Legal writing professors regularly note that they must cover multiple subjects in a single semester, an issue that isn’t unique to legal writing professors at all law schools (with faculty members who are likely to be tenure-track or tenured). With upwards of two dozen or more students in each class, grading can also prove remarkably hectic.
All of this work isn’t without reward, however, as most law schools regard legal writing professors highly. Those who succeed in the profession soon find that they are esteemed both by their students and peers, both within the legal writing community and on their campuses. Many legal writing professors even experience incredible academic freedom in their classrooms. While those who are untenured are often beholden to the same university-wide command structure as other untenured professors , once tenure is accorded, their employment security increases significantly.

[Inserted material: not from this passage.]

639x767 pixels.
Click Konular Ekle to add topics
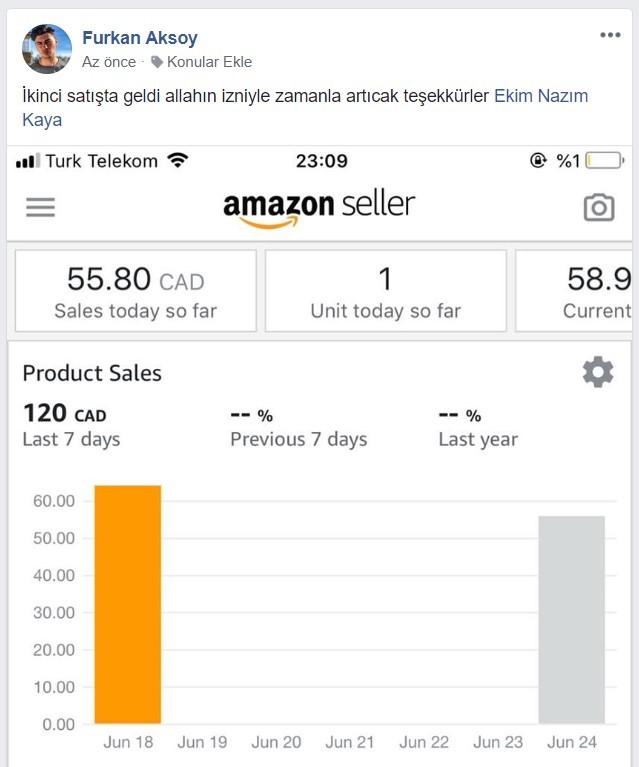[x=209, y=62]
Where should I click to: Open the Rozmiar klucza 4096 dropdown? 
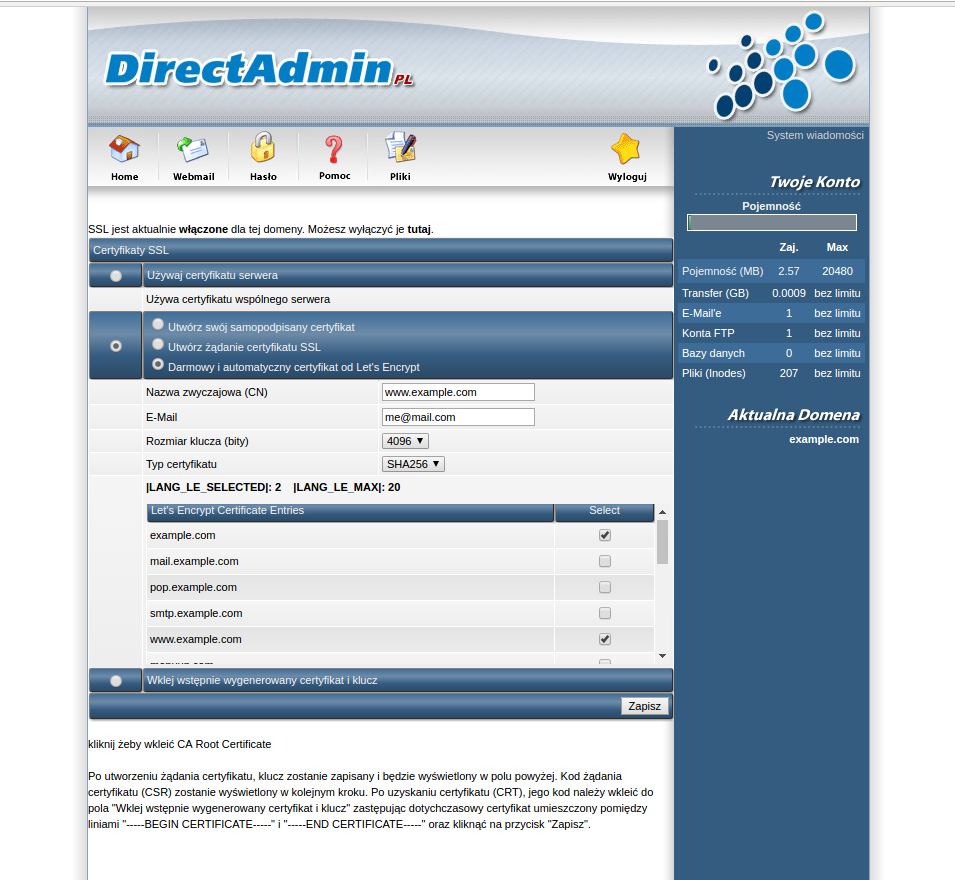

With law school enrollment remaining steady and a greater empirical understanding of the role lawyers play in broader society, legal writing professors find themselves more vital than ever. Law students are taught that one of the keys to success is to develop professional networks wherever possible, essentially expanding the school’s network beyond the law school. But once law students complete their legal writing classes, they might re-negotiate their relationship with their professors and again think of them in terms of their career.
For those with an interest in legal writing professor jobs, the market for these posts is remarkably strong, with schools experiencing a consistent need for talented professors. It’s also true that like many professors of specialized subjects, legal professors are often afforded an incredible degree of freedom in the classroom. While legal writing professors must often meet scholarship requirements, they don’t have to establish relationships with powerful legal insiders in order to advance their careers. In reward for their hard work, many legal writing professors experience great satisfaction in their roles.